- _Quoted text_:
Saturday, October 20th, 2018

Chronicling USM’s national media attention

Ellie Spahn | The Free Press

Posted on November 17, 2014 in News
By Francis Flisiuk

The American Studies Association has launched a new website with a map featuring schools across the nation they believe serve as examples of “assaults on academic freedom.”  USM is on that list.

the ASA is citing USM’s most recent faculty layoffs and elimination of undergraduate and graduate programs as reasons for inclusion.

The project, which is considered ongoing, aims to document all the schools that violate academic freedom, cut departments and programs and participate in research surveillance. They also include schools that practice close policing of protests, especially ones that lead to violence and discrimination. The ASA have called upon the scholars, teachers, administrators and activists of America to pay attention to these troubling patterns in public higher education. So far there are 25 American universities on the online map. 

“We were already sensitive to the kinds of pressures that our colleagues [at USM] were working under,” said Matt Jacobson, former ASA president and acting director of public humanities at Yale. “We’ve been especially alert to situations where high-achieving programs were under threat.” 

According to the introduction on the website, the ASA hopes to call to attention these “crimes against education” and show that these situations are not isolated incidents. Jacobson said that USM’s decisions, like national ones made towards education, are guided by a narrow, utilitarian vision.

- _Provided records_:
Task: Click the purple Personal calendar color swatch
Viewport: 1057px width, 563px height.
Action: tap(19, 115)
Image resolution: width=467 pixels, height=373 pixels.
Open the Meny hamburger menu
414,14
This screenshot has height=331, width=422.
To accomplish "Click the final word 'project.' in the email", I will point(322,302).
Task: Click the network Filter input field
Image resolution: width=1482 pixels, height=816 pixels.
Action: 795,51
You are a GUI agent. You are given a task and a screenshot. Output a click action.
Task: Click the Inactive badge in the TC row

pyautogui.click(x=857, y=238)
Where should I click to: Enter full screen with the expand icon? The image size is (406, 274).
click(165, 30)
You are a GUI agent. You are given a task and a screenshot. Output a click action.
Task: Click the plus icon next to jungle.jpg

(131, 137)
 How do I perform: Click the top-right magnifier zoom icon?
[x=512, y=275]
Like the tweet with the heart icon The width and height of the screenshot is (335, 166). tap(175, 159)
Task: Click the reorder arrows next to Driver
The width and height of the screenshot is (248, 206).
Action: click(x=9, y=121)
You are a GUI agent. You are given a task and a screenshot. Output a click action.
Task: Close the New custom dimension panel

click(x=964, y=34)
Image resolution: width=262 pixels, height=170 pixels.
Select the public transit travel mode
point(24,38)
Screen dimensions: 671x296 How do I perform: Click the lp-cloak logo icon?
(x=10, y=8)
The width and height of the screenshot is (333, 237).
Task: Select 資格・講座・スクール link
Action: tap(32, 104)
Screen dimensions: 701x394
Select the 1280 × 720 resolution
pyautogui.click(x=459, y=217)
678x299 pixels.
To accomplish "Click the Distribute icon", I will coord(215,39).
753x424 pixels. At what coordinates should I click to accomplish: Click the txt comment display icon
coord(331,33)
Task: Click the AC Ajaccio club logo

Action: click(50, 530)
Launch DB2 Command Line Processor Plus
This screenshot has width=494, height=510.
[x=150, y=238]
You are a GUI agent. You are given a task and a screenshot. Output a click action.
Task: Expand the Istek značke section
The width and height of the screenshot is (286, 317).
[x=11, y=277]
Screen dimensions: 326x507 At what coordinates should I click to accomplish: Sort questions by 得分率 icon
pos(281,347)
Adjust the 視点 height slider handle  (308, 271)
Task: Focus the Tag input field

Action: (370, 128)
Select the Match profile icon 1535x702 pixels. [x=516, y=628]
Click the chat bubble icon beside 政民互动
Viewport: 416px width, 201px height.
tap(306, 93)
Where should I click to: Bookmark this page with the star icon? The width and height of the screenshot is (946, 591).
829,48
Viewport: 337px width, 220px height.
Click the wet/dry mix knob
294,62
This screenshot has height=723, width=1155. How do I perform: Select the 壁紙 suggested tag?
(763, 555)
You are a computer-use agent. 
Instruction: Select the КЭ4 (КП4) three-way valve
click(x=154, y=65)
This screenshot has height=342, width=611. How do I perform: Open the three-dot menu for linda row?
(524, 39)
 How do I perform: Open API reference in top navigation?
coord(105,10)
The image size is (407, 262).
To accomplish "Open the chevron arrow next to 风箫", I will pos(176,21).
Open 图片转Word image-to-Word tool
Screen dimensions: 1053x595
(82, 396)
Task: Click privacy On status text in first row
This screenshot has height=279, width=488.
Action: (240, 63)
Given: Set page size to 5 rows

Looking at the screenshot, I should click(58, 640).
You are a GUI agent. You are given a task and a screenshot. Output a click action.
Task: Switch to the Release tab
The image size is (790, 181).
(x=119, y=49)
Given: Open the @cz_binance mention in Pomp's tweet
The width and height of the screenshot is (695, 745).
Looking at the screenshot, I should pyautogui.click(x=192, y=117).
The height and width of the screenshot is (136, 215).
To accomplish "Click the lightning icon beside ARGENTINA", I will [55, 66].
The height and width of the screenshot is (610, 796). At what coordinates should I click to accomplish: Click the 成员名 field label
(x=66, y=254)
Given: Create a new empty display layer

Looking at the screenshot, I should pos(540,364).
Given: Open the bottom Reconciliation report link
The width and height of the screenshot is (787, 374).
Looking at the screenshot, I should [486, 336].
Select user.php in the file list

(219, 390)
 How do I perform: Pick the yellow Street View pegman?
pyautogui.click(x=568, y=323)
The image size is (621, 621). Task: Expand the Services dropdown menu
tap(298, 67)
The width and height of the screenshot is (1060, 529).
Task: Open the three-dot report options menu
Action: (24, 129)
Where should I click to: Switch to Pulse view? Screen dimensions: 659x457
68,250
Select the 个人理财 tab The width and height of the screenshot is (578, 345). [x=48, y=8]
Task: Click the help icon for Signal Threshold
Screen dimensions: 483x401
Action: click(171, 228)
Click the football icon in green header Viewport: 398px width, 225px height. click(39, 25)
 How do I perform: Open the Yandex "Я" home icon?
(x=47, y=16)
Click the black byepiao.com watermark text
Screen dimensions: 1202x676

- _To be done_:
• a. Sum up the article about USM and the American Studies Association in two sentences.
• b. List every group of people that, according to the USM article, the ASA called upon to pay attention to troubling patterns in public higher education.
• c. Rewrite the paragraph of the USM article that begins "The project, which is considered ongoing" as a short bulleted list that keeps its main facts.

- _Responses to the tasks_:
• a. The American Studies Association has launched a website with a map of 25 American universities it sees as examples of "assaults on academic freedom," and USM is on it because of its recent faculty layoffs and the elimination of undergraduate and graduate programs. Former ASA president Matt Jacobson said the group had been alert to threats against high-achieving programs and that USM's decisions are guided by a narrow, utilitarian vision.

• b.
- Scholars
- Teachers
- Administrators
- Activists

• c.
- The ongoing project aims to document all schools that:
  - violate academic freedom
  - cut departments and programs
  - participate in research surveillance
  - closely police protests, especially protests that lead to violence and discrimination
- The ASA has called on America's scholars, teachers, administrators and activists to pay attention to these troubling patterns in public higher education.
- So far, 25 American universities are on the online map.